Consumers do not use cards only to move money; they use them for fraud protection, chargebacks, dispute
resolution, rewards points, and the credit function — borrowing money interest-free for a month — none of which a
raw stablecoin transfer provides. A merchant may want you to pay in stablecoins to save the fee, but you, the
consumer, have little incentive to give up your rewards and your fraud protection to save the merchant money.
Without consumer adoption, the merchant's parallel highway has no traffic. Second, the moat's universality is
brutally hard to replicate: a stablecoin is only useful if it is widely accepted, and achieving the
near-universal acceptance Visa and Mastercard spent sixty years building is a colossal chicken-and-egg problem.
Third, the networks are adapting aggressively and from a position of strength, with the balance sheets,
relationships, and regulatory sophistication to shape how stablecoins integrate rather than be steamrolled by
them. And fourth, the stocks' multiples have already compressed — Visa's price-to-earnings ratio has fallen to
the mid-20s, well below its historical premium — meaning a meaningful dose of the fear is already reflected in the price rather than waiting to surprise it.

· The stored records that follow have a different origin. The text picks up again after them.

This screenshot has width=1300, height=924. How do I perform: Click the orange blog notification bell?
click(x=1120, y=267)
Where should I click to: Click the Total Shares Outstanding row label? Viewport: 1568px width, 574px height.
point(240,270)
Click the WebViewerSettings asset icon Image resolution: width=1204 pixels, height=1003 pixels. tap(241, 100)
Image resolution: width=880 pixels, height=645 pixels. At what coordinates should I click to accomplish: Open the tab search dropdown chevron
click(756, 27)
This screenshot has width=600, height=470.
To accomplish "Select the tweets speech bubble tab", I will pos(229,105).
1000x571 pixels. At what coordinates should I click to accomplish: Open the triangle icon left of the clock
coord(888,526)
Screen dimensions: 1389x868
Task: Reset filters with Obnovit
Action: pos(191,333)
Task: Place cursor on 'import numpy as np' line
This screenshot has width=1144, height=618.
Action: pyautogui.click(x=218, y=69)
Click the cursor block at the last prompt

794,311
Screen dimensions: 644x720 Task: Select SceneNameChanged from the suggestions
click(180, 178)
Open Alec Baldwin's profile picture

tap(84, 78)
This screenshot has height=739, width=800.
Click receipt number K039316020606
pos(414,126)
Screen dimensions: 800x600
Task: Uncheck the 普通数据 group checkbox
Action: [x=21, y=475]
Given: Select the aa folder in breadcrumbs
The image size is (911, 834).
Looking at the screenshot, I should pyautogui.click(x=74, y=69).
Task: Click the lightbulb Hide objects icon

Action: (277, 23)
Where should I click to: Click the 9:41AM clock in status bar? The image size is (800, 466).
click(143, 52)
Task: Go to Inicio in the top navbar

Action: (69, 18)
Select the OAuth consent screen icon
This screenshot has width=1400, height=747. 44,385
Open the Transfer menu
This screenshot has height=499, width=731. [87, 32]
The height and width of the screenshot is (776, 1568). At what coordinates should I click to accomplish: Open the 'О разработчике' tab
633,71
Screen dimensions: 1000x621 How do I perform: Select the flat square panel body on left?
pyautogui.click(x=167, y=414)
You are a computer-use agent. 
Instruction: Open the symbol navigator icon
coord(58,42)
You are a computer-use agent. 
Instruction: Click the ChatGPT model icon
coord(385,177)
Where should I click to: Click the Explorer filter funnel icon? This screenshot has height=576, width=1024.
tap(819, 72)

The honest synthesis is that the stablecoin threat is real and different in kind from prior disruptions, but it
is an erosion risk, not an extinction risk — most likely to chip away at specific, fee-sensitive flows
(large-merchant settlement, business-to-business payments, cross-border transfers) over years, rather than to
collapse the consumer card franchise overnight. The duopoly will probably remain enormously profitable for a long
time. But "remain enormously profitable while a federally-sanctioned, merchant-backed bypass slowly diverts the
most fee-rich flows" is a materially different future than the one the market priced for two decades — the future
in which nothing could ever route around the toll at all.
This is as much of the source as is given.